It is right when teachers are highly committed towards giving their best to students; when they work hard to make sure that they provide their students with quality education.
However, to creatively find a multitude of ways to have a bigger impact and fully contribute to excellence in learning, teachers should consider different ways of motivating their students beyond the classroom.
A few years ago, when I joined college and pursued a degree in secondary education; it was all about teaching, how to have better teaching methods and there was nothing social. This made it hard for me; I could not really comprehend what I had studied.
Crammed concepts of smartness and theories of behaviourism have an effect on the quality of education. Teachers, hence, need to think about how they can make an outstanding impact on students, putting into consideration their different kinds of backgrounds. They need to think of equipping students with skills that can help them survive in life after school.

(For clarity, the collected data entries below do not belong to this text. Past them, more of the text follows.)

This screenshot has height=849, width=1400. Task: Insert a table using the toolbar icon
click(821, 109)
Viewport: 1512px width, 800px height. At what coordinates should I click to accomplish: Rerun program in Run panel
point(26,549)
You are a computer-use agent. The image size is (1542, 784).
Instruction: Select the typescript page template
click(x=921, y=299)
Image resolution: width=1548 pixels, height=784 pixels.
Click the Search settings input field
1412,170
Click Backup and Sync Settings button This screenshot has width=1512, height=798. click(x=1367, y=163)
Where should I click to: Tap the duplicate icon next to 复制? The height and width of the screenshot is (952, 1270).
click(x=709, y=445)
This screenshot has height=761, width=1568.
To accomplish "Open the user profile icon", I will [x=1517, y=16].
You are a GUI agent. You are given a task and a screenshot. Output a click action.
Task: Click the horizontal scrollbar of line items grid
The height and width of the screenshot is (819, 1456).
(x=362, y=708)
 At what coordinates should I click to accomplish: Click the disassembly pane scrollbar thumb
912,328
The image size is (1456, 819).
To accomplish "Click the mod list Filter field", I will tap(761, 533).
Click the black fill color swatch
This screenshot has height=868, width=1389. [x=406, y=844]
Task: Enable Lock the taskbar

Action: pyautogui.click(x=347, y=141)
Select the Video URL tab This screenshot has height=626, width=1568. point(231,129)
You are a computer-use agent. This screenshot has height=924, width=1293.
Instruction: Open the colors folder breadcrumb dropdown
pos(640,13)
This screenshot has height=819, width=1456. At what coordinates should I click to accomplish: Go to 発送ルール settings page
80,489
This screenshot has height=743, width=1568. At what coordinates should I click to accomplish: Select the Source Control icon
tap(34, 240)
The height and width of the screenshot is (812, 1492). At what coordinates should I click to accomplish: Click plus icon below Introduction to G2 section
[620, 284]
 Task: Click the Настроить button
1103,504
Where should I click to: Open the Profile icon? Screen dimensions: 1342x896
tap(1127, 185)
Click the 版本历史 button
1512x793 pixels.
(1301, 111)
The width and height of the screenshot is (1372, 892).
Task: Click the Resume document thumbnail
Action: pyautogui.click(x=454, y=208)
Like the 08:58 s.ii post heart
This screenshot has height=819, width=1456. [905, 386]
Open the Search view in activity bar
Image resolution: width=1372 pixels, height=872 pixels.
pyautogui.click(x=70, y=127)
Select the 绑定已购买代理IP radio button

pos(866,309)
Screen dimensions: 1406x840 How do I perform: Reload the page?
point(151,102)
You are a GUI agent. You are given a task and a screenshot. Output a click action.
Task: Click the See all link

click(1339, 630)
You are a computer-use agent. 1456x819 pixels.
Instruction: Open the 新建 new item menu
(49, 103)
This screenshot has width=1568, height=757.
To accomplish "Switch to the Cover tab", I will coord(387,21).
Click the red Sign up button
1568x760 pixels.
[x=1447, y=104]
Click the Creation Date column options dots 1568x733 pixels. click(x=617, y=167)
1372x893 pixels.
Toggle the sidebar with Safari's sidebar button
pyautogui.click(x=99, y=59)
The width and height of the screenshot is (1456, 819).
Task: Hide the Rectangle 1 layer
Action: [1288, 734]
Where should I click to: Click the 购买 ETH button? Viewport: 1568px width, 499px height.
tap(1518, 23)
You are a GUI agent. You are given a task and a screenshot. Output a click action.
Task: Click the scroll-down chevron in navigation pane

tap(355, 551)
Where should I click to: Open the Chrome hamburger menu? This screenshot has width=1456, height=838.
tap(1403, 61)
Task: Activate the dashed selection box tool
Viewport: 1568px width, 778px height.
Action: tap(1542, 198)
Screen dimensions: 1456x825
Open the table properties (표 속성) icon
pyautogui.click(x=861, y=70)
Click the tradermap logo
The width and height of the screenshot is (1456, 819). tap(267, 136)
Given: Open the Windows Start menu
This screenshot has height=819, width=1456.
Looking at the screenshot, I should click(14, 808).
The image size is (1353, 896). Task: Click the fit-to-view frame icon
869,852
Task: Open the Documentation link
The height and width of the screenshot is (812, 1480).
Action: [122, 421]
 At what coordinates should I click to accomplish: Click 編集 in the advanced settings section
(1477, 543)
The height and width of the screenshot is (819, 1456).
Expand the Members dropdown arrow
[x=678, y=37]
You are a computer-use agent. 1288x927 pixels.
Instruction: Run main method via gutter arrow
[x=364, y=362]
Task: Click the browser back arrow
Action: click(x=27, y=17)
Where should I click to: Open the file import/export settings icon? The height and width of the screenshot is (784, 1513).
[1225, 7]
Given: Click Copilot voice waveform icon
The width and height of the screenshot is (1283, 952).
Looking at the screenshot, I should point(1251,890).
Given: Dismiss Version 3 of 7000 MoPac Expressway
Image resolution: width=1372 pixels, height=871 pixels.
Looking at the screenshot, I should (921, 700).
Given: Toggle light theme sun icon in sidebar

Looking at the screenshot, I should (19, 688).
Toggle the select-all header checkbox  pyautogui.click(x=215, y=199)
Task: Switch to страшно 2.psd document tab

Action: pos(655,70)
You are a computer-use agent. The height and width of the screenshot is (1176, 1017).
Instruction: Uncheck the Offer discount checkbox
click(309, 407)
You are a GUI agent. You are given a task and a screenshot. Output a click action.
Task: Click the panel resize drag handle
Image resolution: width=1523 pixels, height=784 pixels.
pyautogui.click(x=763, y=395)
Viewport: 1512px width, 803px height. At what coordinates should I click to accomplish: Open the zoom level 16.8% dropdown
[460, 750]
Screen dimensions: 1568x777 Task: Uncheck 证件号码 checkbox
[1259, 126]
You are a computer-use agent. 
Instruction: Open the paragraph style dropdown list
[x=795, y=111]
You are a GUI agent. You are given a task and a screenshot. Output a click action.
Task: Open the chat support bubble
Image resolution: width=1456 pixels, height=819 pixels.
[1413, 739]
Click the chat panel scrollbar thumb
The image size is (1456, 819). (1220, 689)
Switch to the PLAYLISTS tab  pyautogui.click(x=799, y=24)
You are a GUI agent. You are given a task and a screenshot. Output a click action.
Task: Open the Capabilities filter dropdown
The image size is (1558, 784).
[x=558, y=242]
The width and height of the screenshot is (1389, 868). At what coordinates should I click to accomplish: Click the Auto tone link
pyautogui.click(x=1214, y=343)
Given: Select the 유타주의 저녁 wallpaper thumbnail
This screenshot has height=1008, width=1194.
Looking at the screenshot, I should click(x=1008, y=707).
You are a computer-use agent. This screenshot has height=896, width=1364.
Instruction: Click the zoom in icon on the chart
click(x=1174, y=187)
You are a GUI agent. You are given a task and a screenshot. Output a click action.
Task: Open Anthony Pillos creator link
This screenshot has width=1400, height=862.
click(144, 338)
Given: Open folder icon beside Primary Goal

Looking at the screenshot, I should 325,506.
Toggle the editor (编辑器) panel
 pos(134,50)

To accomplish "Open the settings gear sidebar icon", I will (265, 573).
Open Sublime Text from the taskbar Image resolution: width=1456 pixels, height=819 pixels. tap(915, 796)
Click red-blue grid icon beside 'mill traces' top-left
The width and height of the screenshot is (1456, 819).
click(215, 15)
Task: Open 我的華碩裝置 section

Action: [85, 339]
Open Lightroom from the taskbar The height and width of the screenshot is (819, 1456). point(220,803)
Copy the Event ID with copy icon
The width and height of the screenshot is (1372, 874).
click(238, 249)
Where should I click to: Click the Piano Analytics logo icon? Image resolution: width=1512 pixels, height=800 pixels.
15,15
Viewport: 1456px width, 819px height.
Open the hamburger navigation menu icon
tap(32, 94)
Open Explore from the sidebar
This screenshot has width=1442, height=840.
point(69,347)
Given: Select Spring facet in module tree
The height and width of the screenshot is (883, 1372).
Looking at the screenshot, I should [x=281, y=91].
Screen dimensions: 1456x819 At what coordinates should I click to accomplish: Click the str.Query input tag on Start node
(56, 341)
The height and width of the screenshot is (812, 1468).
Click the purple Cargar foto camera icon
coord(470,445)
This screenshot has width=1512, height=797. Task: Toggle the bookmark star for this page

Everyone is good at something, there are ways that every teacher can enrich their students’ lives beyond the impact they have on them through classroom interactions, for every teacher in his or her own jurisdiction has something that he or she is well versed with.
Teachers can be good with a lot of things, like knowing how to motivate students. Some can be really creative with the projects they contrive for their students; others are fantastic at getting their students to engage in thoughtful conversations. And still others have a knack for how they communicate with parents in a positive way.
But isn’t it a shame when a talented teacher keeps their talent to him or herself? It would be awesome if they shared them such that everyone benefits. So what are you especially good at, and how can you positively share this with students?
Though not pronounced enough, it is an educational creed that the underlying importance of schooling goes far beyond tutoring, because then, it is when education can be relevant to the individual and society at large.